The Federal Reserve is keeping short-term interest rates steady for now in what analysts say is a clear signal the condition of the economy - not the dollar - is of primary concern to the central bank.

Federal Reserve policy-makers concluded a two-day meeting Wednesday without announcing any rate change. Their brief statement said, ``The meeting of the Federal Open Market Committee ended at 12:35 p.m. and there will be no further announcement.''

Analysts said while it is clear the Fed is not boosting rates now, the statement left open the possibility an increase could come at any time if there are signs the economy is expanding too rapidly or inflation becomes worrisome.

``The Fed is putting primary emphasis on the domestic economy and only secondary emphasis on the dollar,'' said economist David Jones of Aubrey G. Lanston & Co., a Wall Street government securities dealer. ``What the Fed wants to do is wait for more economic data.''

There had been widespread speculation about a rate rise because of current worries over the declining value of the U.S. dollar on world currency markets.

The dollar has plummeted to record lows against the Japanese yen, and Wednesday fell to a low for the year against the German mark.

President Clinton, before departing for a weeklong visit to four European cities and a meeting of the world's seven leading industrialized democracies, said he doubted there is a need for government intervention to prop up the dollar.

Economists said Wednesday the Fed realized that raising short-term interest rates for the fifth time this year would be far from a sure cure for the dollar's woes.

``The dollar usually doesn't influence their decisions,'' said Michael Evans of Evans Economics Inc., a consulting service based in Boca Raton, Fla. ``There's no guarantee higher rates would boost the dollar. They've tightened four times, and it's gone down.''

``There's never any question about what the Fed's primary job is,'' said David Wyss of DRI-McGraw-Hill, a Lexington, Mass., forecasting service. ``It's taking care of the U.S. economy.''

In a series of four moves this year, the Fed increased the federal funds rate - the rate banks charge each other for overnight loans - from 3 percent to 4.25 percent. The increases reversed a five-year policy of lowering credit costs to stimulate the economy.

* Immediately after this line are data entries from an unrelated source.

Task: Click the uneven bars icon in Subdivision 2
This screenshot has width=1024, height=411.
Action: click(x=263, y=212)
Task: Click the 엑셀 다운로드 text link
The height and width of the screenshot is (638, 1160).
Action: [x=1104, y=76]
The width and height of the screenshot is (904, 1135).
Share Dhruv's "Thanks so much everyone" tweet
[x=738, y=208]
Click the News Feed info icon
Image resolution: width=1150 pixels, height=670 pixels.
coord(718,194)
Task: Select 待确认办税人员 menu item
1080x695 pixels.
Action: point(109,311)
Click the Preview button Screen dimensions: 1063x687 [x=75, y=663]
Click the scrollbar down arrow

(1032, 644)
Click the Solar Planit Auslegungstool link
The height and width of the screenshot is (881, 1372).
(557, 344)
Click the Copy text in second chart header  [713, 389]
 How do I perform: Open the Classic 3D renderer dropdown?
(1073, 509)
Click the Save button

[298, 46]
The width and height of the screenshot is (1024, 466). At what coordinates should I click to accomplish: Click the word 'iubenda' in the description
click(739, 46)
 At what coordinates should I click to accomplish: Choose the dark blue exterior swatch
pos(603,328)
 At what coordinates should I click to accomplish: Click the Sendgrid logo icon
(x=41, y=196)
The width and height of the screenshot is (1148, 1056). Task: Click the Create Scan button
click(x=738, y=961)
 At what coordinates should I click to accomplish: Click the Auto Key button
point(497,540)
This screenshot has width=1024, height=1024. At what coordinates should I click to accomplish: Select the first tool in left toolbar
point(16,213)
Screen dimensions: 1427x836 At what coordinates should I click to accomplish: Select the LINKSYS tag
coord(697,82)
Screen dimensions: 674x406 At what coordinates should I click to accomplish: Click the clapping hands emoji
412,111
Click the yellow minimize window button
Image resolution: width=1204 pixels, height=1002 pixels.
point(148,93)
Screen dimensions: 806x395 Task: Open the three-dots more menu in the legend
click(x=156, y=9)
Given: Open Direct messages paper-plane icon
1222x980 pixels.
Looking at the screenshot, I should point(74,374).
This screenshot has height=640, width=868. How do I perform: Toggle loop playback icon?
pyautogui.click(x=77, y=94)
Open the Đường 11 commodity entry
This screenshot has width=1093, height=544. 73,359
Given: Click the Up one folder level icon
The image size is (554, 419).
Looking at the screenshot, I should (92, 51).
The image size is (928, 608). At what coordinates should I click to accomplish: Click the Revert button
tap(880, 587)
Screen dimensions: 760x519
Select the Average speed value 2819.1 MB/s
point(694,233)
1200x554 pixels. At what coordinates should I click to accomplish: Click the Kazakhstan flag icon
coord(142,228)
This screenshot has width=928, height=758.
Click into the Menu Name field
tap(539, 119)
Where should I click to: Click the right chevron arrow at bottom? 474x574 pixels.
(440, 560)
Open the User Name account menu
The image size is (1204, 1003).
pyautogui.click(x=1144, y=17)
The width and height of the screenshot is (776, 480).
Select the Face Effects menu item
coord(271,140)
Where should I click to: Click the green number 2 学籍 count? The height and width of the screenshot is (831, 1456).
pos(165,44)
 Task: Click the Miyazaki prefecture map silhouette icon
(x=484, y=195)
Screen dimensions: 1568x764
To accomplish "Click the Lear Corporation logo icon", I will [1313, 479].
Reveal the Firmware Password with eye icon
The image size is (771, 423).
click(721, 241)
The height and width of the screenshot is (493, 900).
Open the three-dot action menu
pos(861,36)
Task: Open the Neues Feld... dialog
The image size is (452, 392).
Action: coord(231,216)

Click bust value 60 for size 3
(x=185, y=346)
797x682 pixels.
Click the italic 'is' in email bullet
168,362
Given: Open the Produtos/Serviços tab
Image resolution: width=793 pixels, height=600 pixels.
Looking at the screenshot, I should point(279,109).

The most recent boost, on May 17, was accompanied by an increase in the discount rate, the interest the Fed charges for direct loans to banks. That rate stands at 3.5 percent, up from 3 percent, where it had been for nearly two years.

The increases have helped push up borrowing costs for millions of Americans for everything from home mortgages and automobile purchases to short-term business loans.

Fed officials insisted they are not trying to choke off economic expansion, but are only seeking a level where rates neither spur growth nor retard it.

Lately, there has been considerable evidence suggesting economic expansion is slowing to a level the Fed would regard as acceptable and non-inflationary.

That could change as early as Friday, some analysts said, when the Labor Department announces unemployment figures for June. If unemployment stays at 6 percent and there is a sizable increase in payrolls, some predicted that could be enough to trigger another rate increase.

``They're keeping all the doors open in this announcement,'' said Robert Dederick of Northern Trust Co. in Chicago. ``There's no signal for what lies ahead. They're keeping their cards right up against their chest.''

The Federal Open Market Committee, composed of Fed board members in Washington and Fed regional bank presidents, met in private and no details of its deliberations were announced. The committee next meets Aug. 16.

Analysts speculated that the committee may have given Federal Reserve Chairman Alan Greenspan explicit authority to move rates higher himself before the next meeting if economic growth appears too rapid.